*** Opening of Source material ***

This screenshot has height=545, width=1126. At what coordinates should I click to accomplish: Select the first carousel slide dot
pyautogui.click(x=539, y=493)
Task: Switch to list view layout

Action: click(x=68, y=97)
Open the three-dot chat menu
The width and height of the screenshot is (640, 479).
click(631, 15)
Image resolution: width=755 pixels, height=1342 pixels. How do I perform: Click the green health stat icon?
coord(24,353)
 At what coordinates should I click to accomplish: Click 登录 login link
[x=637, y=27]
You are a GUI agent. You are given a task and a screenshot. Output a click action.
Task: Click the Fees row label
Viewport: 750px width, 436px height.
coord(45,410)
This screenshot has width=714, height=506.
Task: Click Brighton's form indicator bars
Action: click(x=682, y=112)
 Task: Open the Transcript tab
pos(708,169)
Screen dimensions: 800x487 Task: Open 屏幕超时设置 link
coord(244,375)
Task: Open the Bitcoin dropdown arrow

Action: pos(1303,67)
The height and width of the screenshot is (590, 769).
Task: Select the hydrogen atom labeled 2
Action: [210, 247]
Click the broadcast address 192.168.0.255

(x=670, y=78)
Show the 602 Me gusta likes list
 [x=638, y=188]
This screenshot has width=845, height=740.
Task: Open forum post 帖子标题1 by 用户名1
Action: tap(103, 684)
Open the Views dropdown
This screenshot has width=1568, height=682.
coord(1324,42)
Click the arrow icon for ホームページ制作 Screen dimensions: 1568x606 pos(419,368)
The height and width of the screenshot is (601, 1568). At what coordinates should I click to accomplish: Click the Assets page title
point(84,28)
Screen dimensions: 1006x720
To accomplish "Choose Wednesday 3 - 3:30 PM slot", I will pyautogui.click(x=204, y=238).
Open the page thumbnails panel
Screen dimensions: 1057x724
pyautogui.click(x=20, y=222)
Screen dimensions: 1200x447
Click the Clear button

*** Close of Source material ***

**Task requirements:** Retype all of the material, keeping each line exact.

**Written solution:**
This screenshot has height=545, width=1126. At what coordinates should I click to accomplish: Select the first carousel slide dot
pyautogui.click(x=539, y=493)
Task: Switch to list view layout

Action: click(x=68, y=97)
Open the three-dot chat menu
The width and height of the screenshot is (640, 479).
click(631, 15)
Image resolution: width=755 pixels, height=1342 pixels. How do I perform: Click the green health stat icon?
coord(24,353)
 At what coordinates should I click to accomplish: Click 登录 login link
[x=637, y=27]
You are a GUI agent. You are given a task and a screenshot. Output a click action.
Task: Click the Fees row label
Viewport: 750px width, 436px height.
coord(45,410)
This screenshot has width=714, height=506.
Task: Click Brighton's form indicator bars
Action: click(x=682, y=112)
 Task: Open the Transcript tab
pos(708,169)
Screen dimensions: 800x487 Task: Open 屏幕超时设置 link
coord(244,375)
Task: Open the Bitcoin dropdown arrow

Action: pos(1303,67)
The height and width of the screenshot is (590, 769).
Task: Select the hydrogen atom labeled 2
Action: [210, 247]
Click the broadcast address 192.168.0.255

(x=670, y=78)
Show the 602 Me gusta likes list
 [x=638, y=188]
This screenshot has width=845, height=740.
Task: Open forum post 帖子标题1 by 用户名1
Action: tap(103, 684)
Open the Views dropdown
This screenshot has width=1568, height=682.
coord(1324,42)
Click the arrow icon for ホームページ制作 Screen dimensions: 1568x606 pos(419,368)
The height and width of the screenshot is (601, 1568). At what coordinates should I click to accomplish: Click the Assets page title
point(84,28)
Screen dimensions: 1006x720
To accomplish "Choose Wednesday 3 - 3:30 PM slot", I will pyautogui.click(x=204, y=238).
Open the page thumbnails panel
Screen dimensions: 1057x724
pyautogui.click(x=20, y=222)
Screen dimensions: 1200x447
Click the Clear button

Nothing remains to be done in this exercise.